▸ ФРАГМЕНТ ДЛЯ ЧТЕНИЯ
+--
Отклики рецензентов на подборки, которые
она подавала в разные издательства и
журналы, критикуют ее за «пантеистические»
мотивы и широкое использование белого
и свободного стиха.
Под «пантеизмом» в этом случае обычно
подразумевается хорошо известная по
стихам Уитмена и его продолжателей
ситуация, когда «Я» поэта приобретает
космический масштаб, вырастает до
размеров всего мира и ведет прямой
разговор с Природой или Богом, — то есть
все те черты, которые можно найти в
«Песне о себе» и которые в изобилии
представлены в стихах Некрасовой:
Если
бы был бог,
я
бы просила:
— Дай
мне, бог,
силу
твою,
я
бы из слов
сотворила
мир
не
хуже миров
вселенной
всей.
Я
бы слепила
первого
человека,
что
населил
эпоху
мою…
Приведенное
стихотворение не было опубликовано при
жизни поэтессы, но схожие черты можно
заметить и в тех ее стихах, которые
входили в прижизненные сборники и
неоднократно перепечатывались
впоследствии. В таких стихах «Я» ищет
и находит свое отражение в природных
процессах, отождествляется с ними, так
что жизнь животных, растений и даже почв
становится аналогом внутренней жизни
«Я». Своего рода комментарий к такому
восприятию природы можно найти в
программном эссе Эмерсона «Природа»
(1844), где природа определяется как
«воплощение мысли, что вновь становится
мыслью, подобно тому, как лед становится
водою и паром».
Многие
стихи Некрасовой, в свою очередь, кажутся
воплощением этой формулы Эмерсона:
Мои
стихи…
Они
добры и к травам.
Они
хотят хорошего домам.
И
кланяются первыми при встрече
с
людьми рабочими
<…>
И
слышит стих мой,
как
корни в почве собирают влагу
и
как восходят над землею
от
корневищ могучие стволы.
«Пантеистические»
мотивы здесь сосуществуют с особой
«монтажной» техникой, когда стихотворение
делится на эпизоды и «планы», словно бы
«нарезающие» неохватную в целом
действительность на фрагменты, которые
по-отдельности можно воспринять:
многообразие мира, открывающегося
поэту-наблюдателю, настолько велико,
что монтаж оказывается для него
естественным средством передать
впечатление этой полноты. Такая техника
нередко сочетается с уже привычным
тропом пассажа — когда множество людей
и явлений проходят перед взглядом поэта:
уже в самых ранних стихах Некрасовой
люди часто проходят
мимо,
позволяя наблюдать себя:
Кратчайший
миг,
а
весна на весь мир,
и
люди прекрасней ветвей
идут,
идут…
Особенно
много таких наблюдений в стихах военного
времени: Некрасова провела войну в
эвакуации в Ташкенте и его окрестностях,
оказавшись в этнически и культурно
непривычной среде, которая в то же время
отдаленно напоминала Урал сочетанием
хрупкости человеческого быта и
неизмеримостью окружающих пространств.
+--
▸ ЗАПИСИ
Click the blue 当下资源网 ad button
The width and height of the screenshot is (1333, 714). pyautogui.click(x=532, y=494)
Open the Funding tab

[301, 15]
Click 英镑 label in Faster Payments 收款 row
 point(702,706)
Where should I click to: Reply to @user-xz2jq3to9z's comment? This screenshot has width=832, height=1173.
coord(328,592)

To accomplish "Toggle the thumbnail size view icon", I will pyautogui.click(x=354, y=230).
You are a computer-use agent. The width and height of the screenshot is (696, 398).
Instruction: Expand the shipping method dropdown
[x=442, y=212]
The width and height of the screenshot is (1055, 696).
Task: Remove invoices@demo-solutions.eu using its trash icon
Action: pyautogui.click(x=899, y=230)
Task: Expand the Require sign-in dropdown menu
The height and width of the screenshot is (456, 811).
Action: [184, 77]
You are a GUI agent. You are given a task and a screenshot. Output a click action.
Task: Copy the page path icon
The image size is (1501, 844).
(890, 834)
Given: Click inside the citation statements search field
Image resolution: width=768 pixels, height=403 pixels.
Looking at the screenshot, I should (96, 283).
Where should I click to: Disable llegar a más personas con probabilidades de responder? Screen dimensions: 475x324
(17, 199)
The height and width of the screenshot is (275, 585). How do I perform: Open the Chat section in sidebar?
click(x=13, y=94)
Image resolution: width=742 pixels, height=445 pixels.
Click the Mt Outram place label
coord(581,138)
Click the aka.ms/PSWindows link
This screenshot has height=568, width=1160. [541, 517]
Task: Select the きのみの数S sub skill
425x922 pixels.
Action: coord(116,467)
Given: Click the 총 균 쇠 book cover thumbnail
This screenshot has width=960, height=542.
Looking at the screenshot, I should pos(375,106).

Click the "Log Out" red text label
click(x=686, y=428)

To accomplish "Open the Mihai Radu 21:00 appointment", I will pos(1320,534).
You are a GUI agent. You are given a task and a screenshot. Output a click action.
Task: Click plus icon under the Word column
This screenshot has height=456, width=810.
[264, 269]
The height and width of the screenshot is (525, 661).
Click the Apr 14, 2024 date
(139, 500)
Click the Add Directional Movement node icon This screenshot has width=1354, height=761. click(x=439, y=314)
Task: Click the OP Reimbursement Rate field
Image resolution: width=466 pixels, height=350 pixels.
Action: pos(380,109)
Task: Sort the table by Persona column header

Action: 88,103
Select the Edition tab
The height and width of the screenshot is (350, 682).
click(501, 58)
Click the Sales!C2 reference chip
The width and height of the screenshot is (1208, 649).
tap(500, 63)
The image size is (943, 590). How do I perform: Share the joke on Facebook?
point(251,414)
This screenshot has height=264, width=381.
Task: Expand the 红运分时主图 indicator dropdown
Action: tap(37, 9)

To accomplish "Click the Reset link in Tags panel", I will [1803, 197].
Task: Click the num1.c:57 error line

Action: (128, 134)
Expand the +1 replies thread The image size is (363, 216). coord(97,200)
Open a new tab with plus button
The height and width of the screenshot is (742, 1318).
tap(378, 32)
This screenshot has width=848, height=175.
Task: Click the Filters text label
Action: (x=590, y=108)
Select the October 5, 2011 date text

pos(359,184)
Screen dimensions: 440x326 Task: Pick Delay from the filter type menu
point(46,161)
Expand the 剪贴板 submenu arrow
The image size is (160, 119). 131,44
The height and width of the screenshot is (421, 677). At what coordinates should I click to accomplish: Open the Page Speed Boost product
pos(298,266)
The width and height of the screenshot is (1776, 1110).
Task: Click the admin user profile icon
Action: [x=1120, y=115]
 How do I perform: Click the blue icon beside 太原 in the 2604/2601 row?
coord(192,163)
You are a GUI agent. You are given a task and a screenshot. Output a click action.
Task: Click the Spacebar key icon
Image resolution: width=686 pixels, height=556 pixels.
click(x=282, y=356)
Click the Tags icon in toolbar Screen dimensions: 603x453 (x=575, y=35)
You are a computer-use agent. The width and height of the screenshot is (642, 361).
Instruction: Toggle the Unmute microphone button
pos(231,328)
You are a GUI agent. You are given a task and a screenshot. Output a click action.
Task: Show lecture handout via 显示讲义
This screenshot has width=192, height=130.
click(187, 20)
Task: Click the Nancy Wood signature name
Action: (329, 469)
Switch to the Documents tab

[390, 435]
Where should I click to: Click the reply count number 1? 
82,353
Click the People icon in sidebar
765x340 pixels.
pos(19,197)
+--
▸ ЗАДАНИЕ
Укажите, где провела войну Некрасова по сведениям фрагмента о её стихах.

▸ ОТВЕТ
В эвакуации в Ташкенте и его окрестностях.